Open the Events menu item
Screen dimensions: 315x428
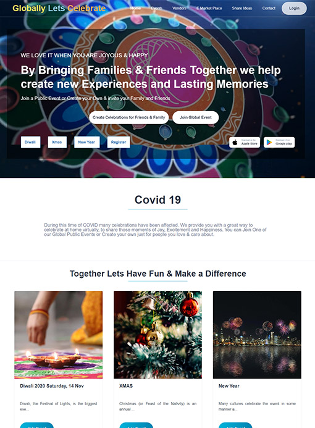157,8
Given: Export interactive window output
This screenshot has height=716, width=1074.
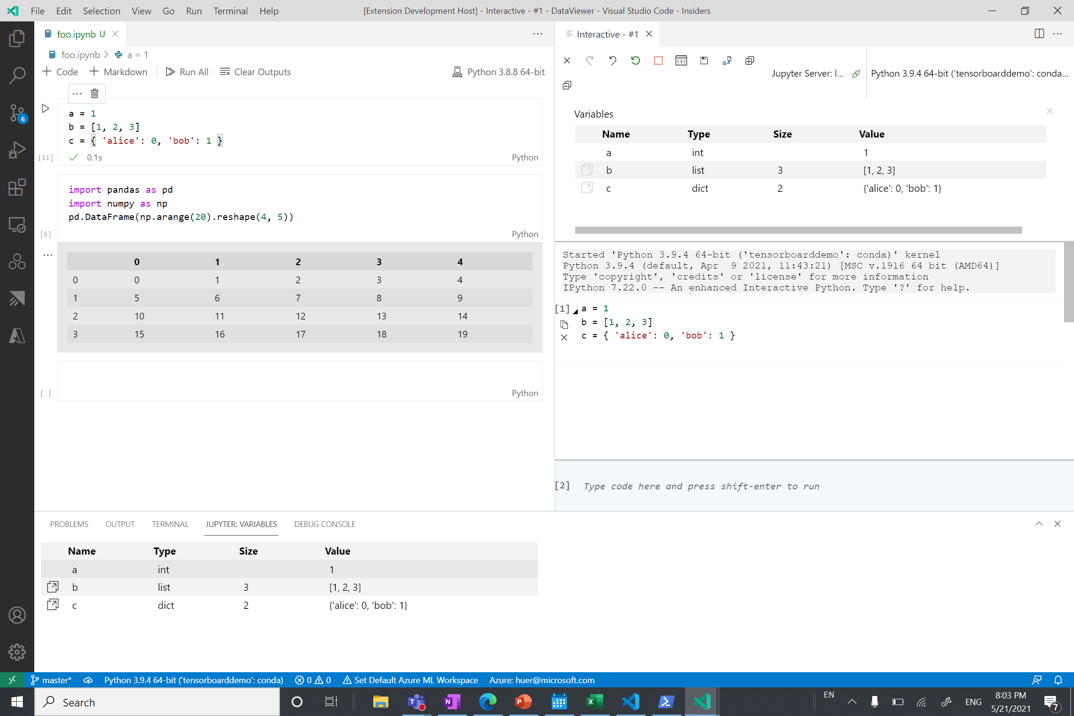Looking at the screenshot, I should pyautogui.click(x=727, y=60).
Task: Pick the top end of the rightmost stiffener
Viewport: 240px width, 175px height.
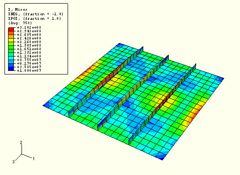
☆ ☆ ☆
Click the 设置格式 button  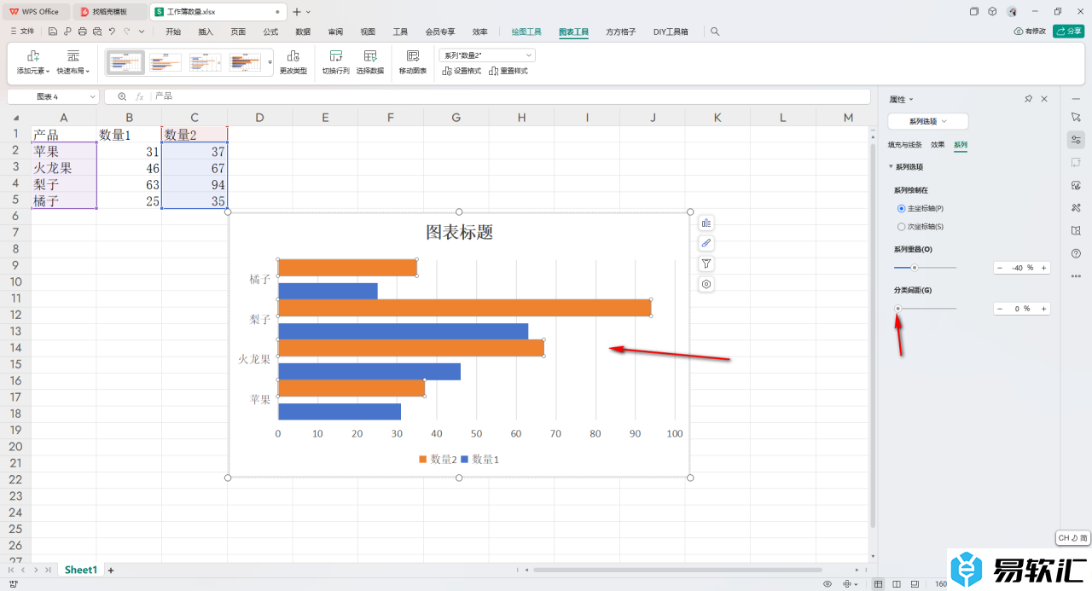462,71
☆ ☆ ☆
§ **Set exercise**: Which lines in the items above contain the string "height", with case counting? Copy each such line.

§ **Solution for this exercise**:
This screenshot has height=716, width=1074.
Viewport: 240px width, 175px height.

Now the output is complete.